Required Qualifications and Experience:
- Bachelor's and/or Master’s degree in Computer Science, Information Security, or a related technical field
- 12+ years of professional experience in cybersecurity engineering or secure embedded software development
- Proven experience with Hardware Security Modules (HSMs), preferably Thales Luna or similar
- Strong knowledge of Public Key Infrastructure (PKI), X.509 certificate management, and cryptographic key operations
- Hands-on experience with IoT security frameworks, secure boot, and device identity management
- Solid understanding of encryption algorithms, digital signatures, and secure communication protocols (TLS, SSH, IPsec)
- Proficiency in C/C++, Python, or Java, with a good grasp of operating system fundamentals and secure coding practices
- Familiarity with Continuous Integration and Deployment tools (Jenkins, Concourse)
- Deep understanding of the HTTP/S protocol and web security concepts
- Experience working in Agile/Scrum development environments
- Strong critical thinking, independent problem-solving, and adaptability to new technologies
- Collaborative experience in multi-company or open-source industry projects
- Regular, consistent, and punctual attendance
Additional Preferred Skills
- Experience with Thales, Cybertrust or nCipher HSMs for key management and integration
- Background in embedded software development, especially RDK-based platforms
- Knowledge of secure firmware signing and OTA update processes
- Understanding of TPMs, secure enclaves, and lightweight cryptography for IoT
- Familiarity with CA, KMIP, and cloud KMS integrations (AWS, Azure, GCP)
- Experience with SSDLC practices and secure code review
Employees at all levels are expected to:
- Understand our Operating Principles; make them the guidelines for how you do your job.
- Own the customer experience - think and act in ways that put our customers first, give them seamless digital options at every touchpoint, and make them promoters of our products and services.
- Know your stuff - be enthusiastic learners, users and advocates of our game-changing technology, products and services, especially our digital tools and experiences.
- Win as a team - make big things happen by working together and being open to new ideas.
- Be an active part of the Net Promoter System - a way of working that brings more employee and customer feedback into the company - by joining huddles, making call backs and helping us elevate opportunities to do better for our customers.
- Drive results and growth.
- Support a culture of inclusion in how you work and lead.
- Do what's right for each other, our customers, investors and our communities.
Disclaimer:
This information has been designed to indicate the general nature and level of work performed by employees in this role.
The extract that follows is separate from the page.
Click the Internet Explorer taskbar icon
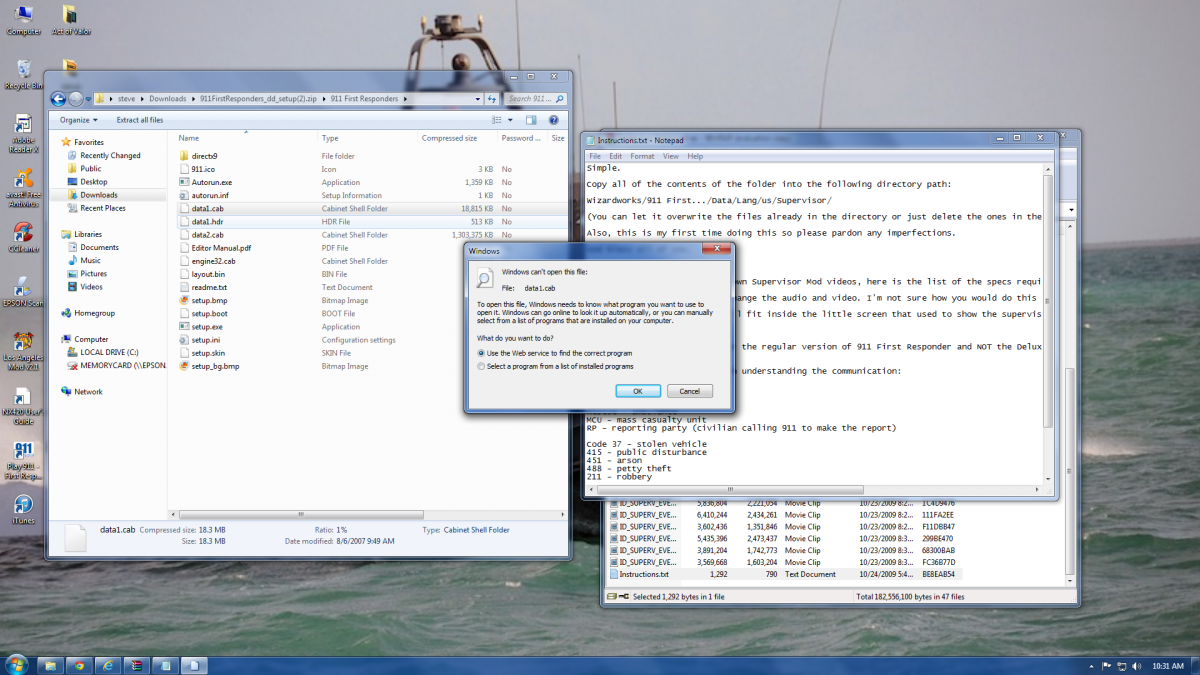This screenshot has height=675, width=1200. [108, 664]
It is not designed to contain or be interpreted as a comprehensive inventory of all duties, responsibilities and qualifications.
Skills
Embedded C++, Embedded Software, Hardware Security Modules (HSM), Java
We believe that benefits should connect you to the support you need when it matters most, and should help you care for those who matter most. That's why we provide an array of options, expert guidance and always-on tools that are personalized to meet the needs of your reality—to help support you physically, financially and emotionally through the big milestones and in your everyday life.
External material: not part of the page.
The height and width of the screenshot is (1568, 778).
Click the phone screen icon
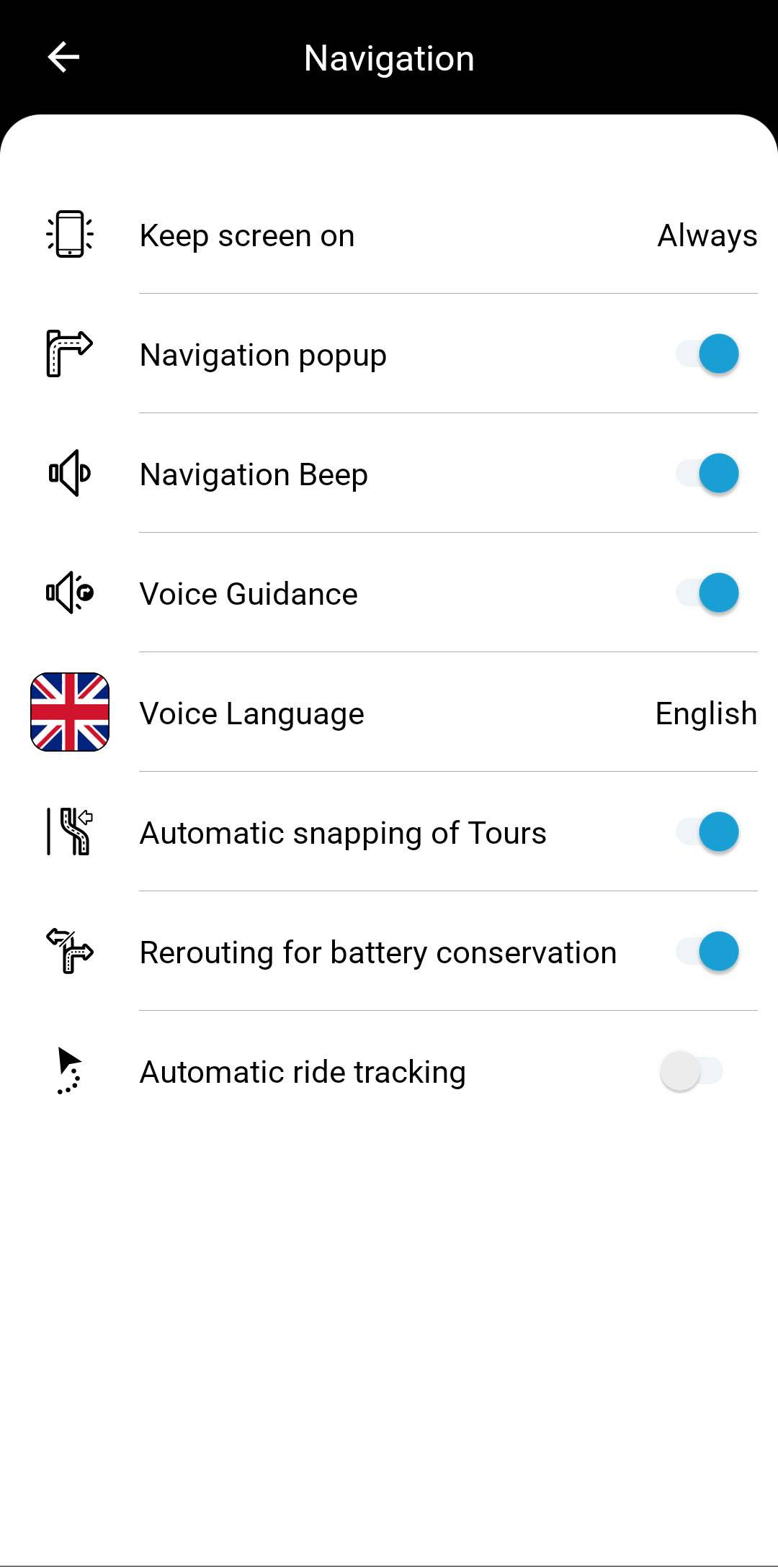pyautogui.click(x=70, y=234)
Please visit the benefits summary on our careers site for more details.
Education
Bachelor's Degree: Computer Engineering
While possessing the stated degree is preferred, Comcast also may consider applicants who hold some combination of coursework and experience, or who have extensive related professional experience.
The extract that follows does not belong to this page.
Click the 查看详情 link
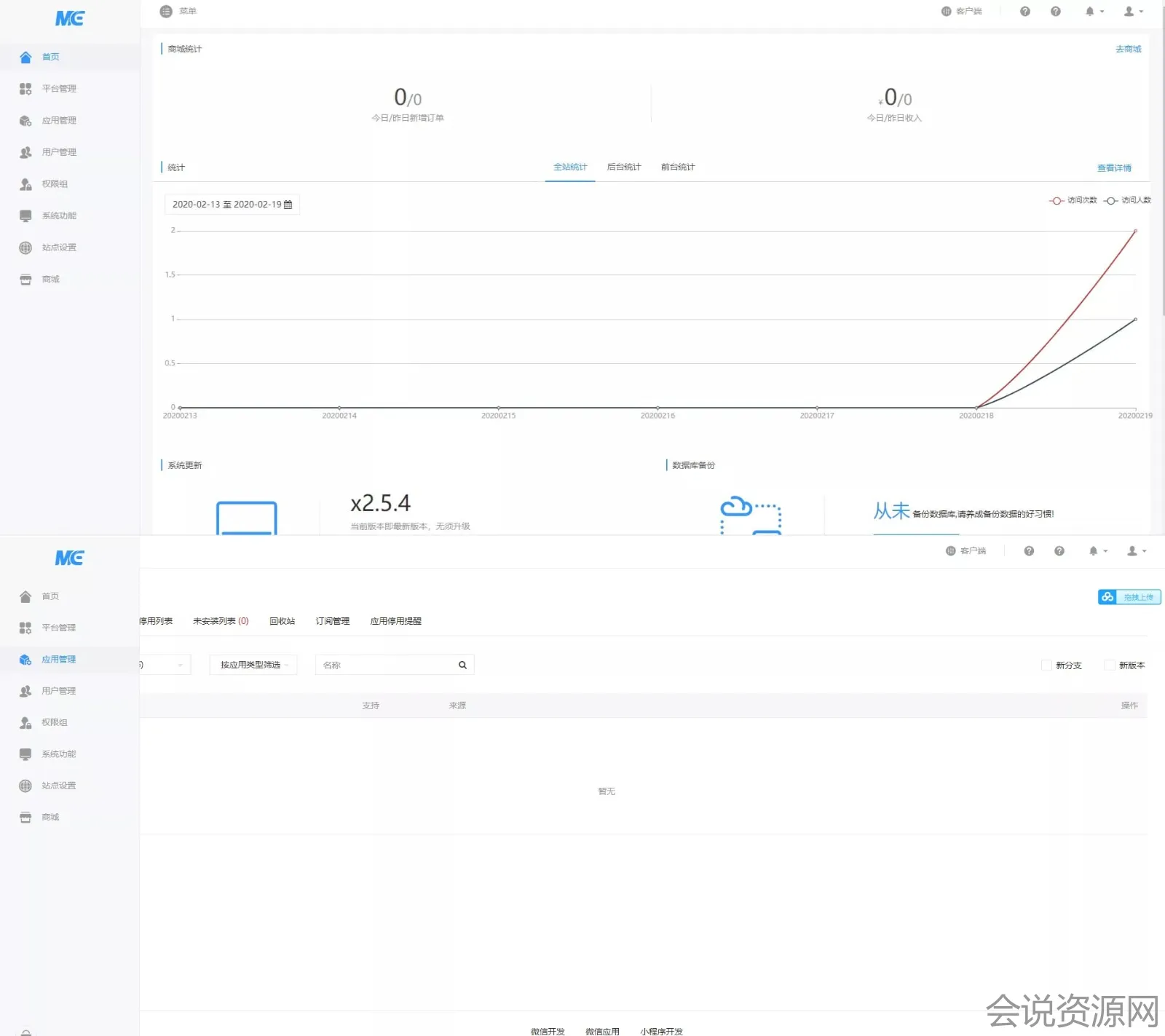The image size is (1165, 1036). tap(1114, 168)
Certifications (if applicable)
CISSP - Certified Information Systems Security Professional - (ISC)²
Relevant Work Experience
10 Years +
Comcast is an equal opportunity workplace. We will consider all qualified applicants for employment without regard to race, color, religion, age, sex, sexual orientation, gender identity, national origin, disability, veteran status, genetic information, or any other basis protected by applicable law.